_SET TASK_.
Reproduce verbatim the entries starting with the line that contains "The width and" and continuing through the line that contains "Action: pos(251,447)", omitting the pictures from your answer.

====== RECORDS SHOWN

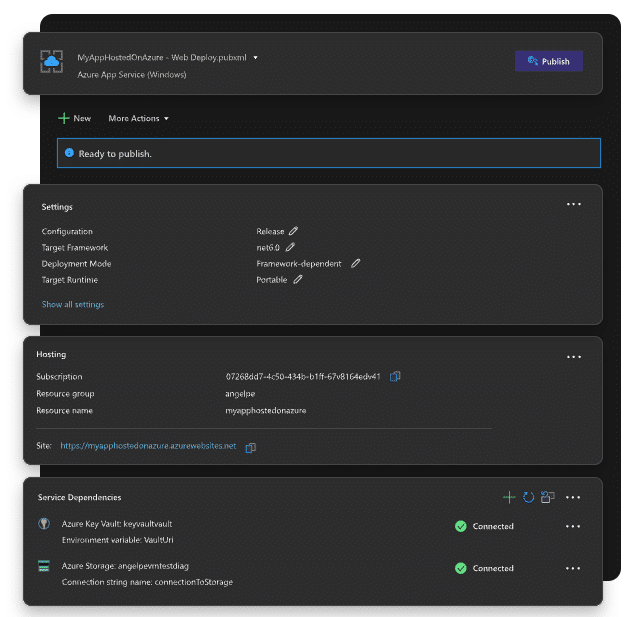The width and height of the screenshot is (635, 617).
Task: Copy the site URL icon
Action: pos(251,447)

============
====== RECORDS SHOWN

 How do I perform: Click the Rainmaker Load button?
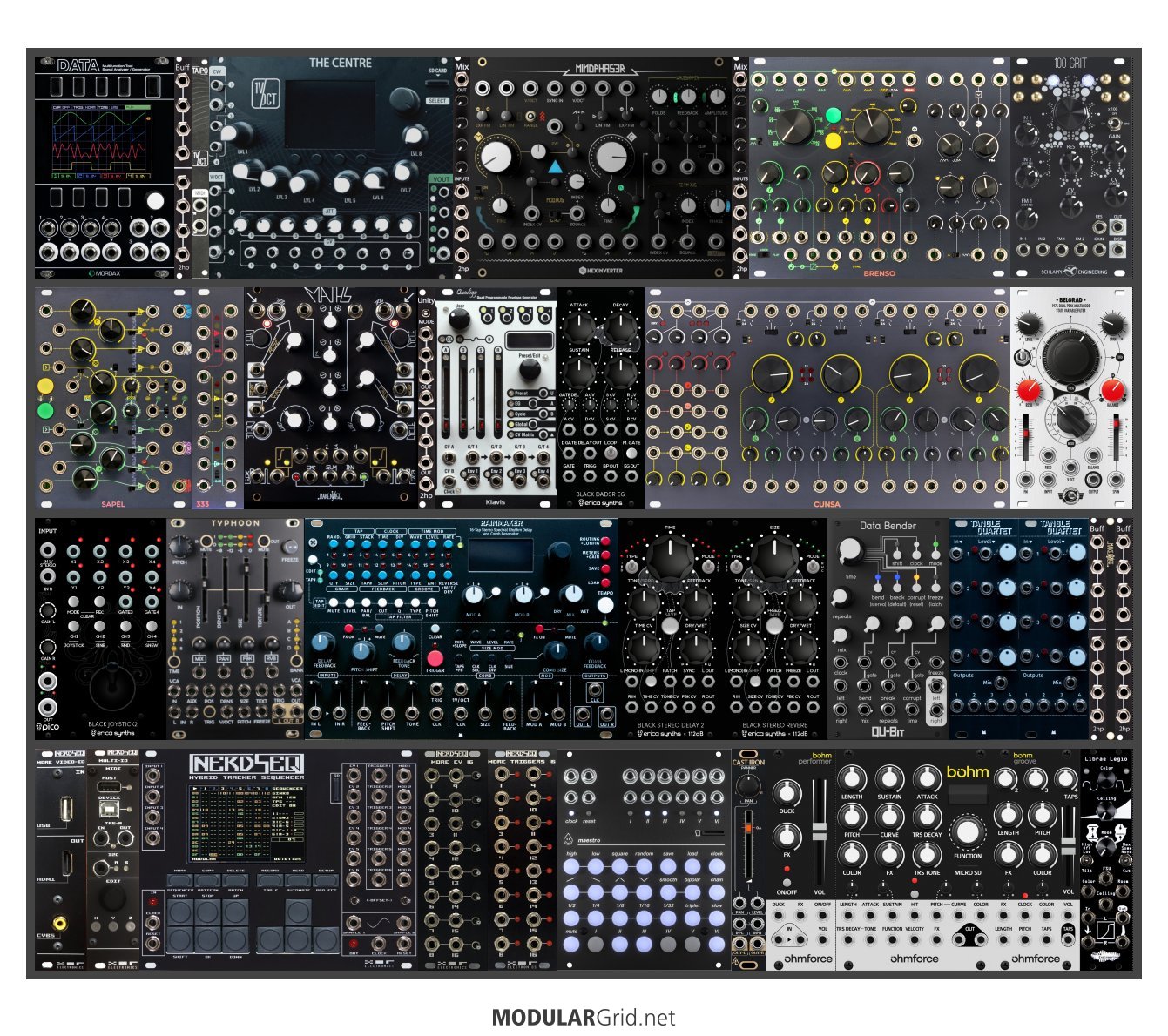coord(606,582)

============
====== RECORDS SHOWN

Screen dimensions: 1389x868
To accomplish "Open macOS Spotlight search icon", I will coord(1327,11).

============

_TASK SOLUTION_.
The width and height of the screenshot is (635, 617).
Task: Copy the site URL icon
Action: pos(251,447)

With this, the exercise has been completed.